Building, Dublin South City, Co. Dublin
Co. Dublin |
Utility Structures
A short stretch of Exchange Street Upper, just east of Dublin's City Hall, conceals more than its unremarkable modern streetscape suggests.
Beneath the floor of a building at number 4, excavations uncovered not one layer of the city's past but two, stacked directly on top of each other, each belonging to a different era of urban life.
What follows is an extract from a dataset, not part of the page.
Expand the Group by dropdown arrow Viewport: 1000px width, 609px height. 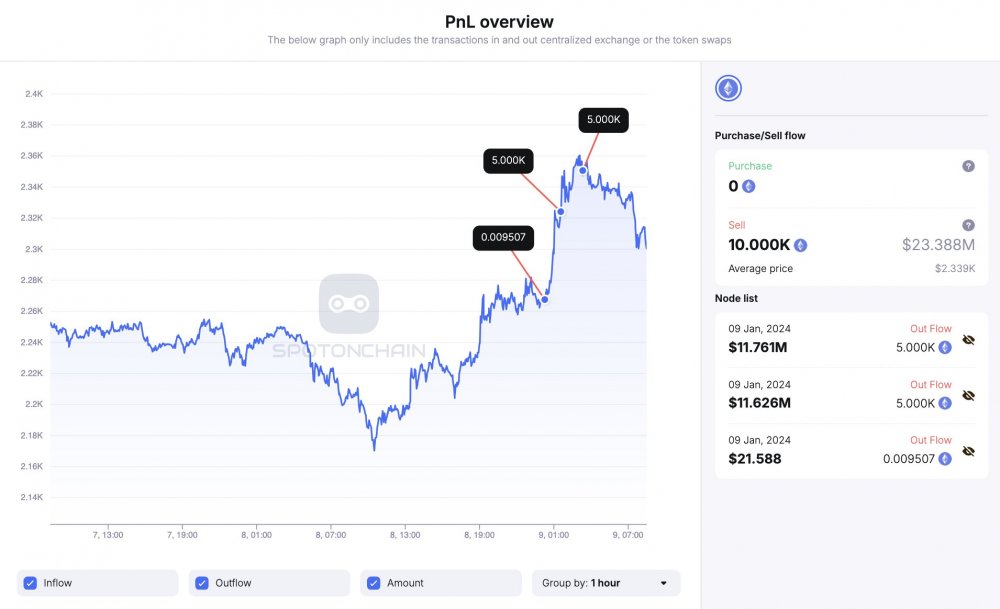[x=663, y=583]
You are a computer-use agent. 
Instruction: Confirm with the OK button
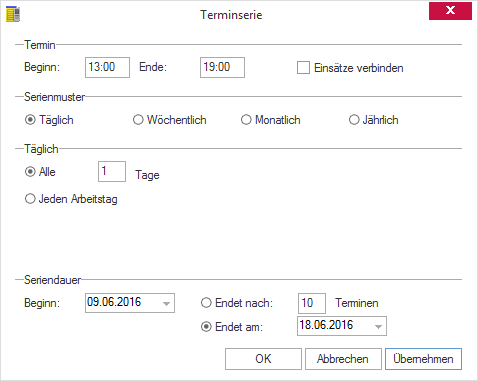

Work carried out in 1994 revealed a large brick-built cellar, the kind of functional subterranean storage space common in post-medieval Dublin, where merchants and tradespeople needed somewhere cool and dry to keep goods. That find alone would not have raised many eyebrows, but beneath the cellar floor, archaeologists encountered an older stone wall. The pottery recovered from the site dated mainly to the sixteenth century and later, placing human activity here firmly within the period when this part of Dublin was developing as a commercial quarter close to the civic centre. The area around City Hall and Cork Hill had long been significant in the life of the medieval and early modern city, and finds like these help fill in the texture of daily life in streets that have been continuously occupied, built over, and rebuilt for centuries.
The site itself is not publicly accessible or marked in any visible way; this is archaeology that exists in the record rather than on display. Exchange Street Upper is a short road, easy to walk in a minute, and most people pass through it without pausing. For those interested in the physical layers of the old city, it is worth knowing that the ground here has been read carefully, and that even an apparently ordinary building can sit above centuries of accumulated occupation. The nearby Dublin City Council offices and City Hall are open to visitors, and City Hall in particular contains a permanent exhibition on the history of Dublin that provides useful context for understanding why this small patch of ground attracted archaeological attention in the first place.